**Aim of the task**
Rescale the stretch of rows from the line containing "Click the settings" through the line containing "(x=143, y=240)", both ends included. Reproduce only those lines, requests included, with every answer coordinate multiplied by 1.45 and rounded to the nearest whole number, halves rounding up.

**Records to process**

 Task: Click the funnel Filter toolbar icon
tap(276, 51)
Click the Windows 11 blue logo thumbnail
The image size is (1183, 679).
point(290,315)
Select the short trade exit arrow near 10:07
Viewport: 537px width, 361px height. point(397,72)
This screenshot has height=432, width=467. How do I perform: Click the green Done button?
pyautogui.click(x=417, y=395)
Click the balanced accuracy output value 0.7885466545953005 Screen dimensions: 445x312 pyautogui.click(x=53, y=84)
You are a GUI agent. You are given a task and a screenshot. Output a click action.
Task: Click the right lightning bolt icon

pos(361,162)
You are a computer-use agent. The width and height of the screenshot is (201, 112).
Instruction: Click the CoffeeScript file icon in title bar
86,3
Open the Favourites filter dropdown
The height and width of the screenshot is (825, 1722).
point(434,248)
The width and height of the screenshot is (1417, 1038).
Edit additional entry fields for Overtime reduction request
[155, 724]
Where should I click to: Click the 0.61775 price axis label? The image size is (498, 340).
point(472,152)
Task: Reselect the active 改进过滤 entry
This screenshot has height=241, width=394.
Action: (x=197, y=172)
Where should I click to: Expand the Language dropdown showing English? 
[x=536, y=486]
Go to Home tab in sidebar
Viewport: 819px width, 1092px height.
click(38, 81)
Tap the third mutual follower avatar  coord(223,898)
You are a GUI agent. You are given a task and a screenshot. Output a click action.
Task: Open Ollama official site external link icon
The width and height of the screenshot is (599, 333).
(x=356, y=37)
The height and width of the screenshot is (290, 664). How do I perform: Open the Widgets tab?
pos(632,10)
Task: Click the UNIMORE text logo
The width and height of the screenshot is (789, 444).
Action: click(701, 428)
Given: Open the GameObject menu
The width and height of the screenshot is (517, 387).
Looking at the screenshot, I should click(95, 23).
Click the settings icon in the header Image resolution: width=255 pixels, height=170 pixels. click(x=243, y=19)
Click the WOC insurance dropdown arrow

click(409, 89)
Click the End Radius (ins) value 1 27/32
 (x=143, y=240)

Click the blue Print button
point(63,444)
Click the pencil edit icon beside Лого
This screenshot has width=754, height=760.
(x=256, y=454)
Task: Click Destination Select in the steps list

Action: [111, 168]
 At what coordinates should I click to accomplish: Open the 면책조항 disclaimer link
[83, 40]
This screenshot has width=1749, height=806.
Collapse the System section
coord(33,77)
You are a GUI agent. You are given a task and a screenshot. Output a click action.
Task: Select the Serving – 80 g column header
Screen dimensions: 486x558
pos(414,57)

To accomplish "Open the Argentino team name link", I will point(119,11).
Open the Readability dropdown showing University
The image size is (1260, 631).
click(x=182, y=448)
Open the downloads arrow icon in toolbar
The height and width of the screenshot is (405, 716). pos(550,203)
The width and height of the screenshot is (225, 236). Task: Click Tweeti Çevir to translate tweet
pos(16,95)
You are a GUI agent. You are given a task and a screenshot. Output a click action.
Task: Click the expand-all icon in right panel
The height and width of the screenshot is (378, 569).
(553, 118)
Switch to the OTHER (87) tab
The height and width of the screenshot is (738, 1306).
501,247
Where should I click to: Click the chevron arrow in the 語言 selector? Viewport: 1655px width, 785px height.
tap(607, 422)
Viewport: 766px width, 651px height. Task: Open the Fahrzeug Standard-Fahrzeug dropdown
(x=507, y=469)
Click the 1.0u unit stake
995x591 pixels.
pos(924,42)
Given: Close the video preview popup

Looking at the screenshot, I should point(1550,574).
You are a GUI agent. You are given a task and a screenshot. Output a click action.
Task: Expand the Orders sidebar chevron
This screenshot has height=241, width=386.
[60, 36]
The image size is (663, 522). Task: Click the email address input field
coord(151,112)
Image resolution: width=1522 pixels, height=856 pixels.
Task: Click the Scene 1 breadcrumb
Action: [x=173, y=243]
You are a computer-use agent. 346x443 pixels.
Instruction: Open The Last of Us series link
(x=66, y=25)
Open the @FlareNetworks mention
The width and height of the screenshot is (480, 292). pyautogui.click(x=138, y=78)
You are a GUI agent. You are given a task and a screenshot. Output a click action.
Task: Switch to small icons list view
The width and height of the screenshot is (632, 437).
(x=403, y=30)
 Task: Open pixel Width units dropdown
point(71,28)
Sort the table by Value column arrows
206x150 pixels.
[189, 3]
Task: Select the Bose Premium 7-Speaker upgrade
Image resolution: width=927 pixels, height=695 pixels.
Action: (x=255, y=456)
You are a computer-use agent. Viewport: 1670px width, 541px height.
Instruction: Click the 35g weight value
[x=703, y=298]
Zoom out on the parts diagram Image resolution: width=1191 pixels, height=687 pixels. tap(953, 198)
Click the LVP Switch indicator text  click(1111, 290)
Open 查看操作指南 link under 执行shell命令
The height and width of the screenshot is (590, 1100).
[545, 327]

**Exercise solution**
Click the settings icon in the header Image resolution: width=255 pixels, height=170 pixels. click(x=352, y=28)
Click the WOC insurance dropdown arrow

click(593, 129)
Click the End Radius (ins) value 1 27/32
 (x=207, y=348)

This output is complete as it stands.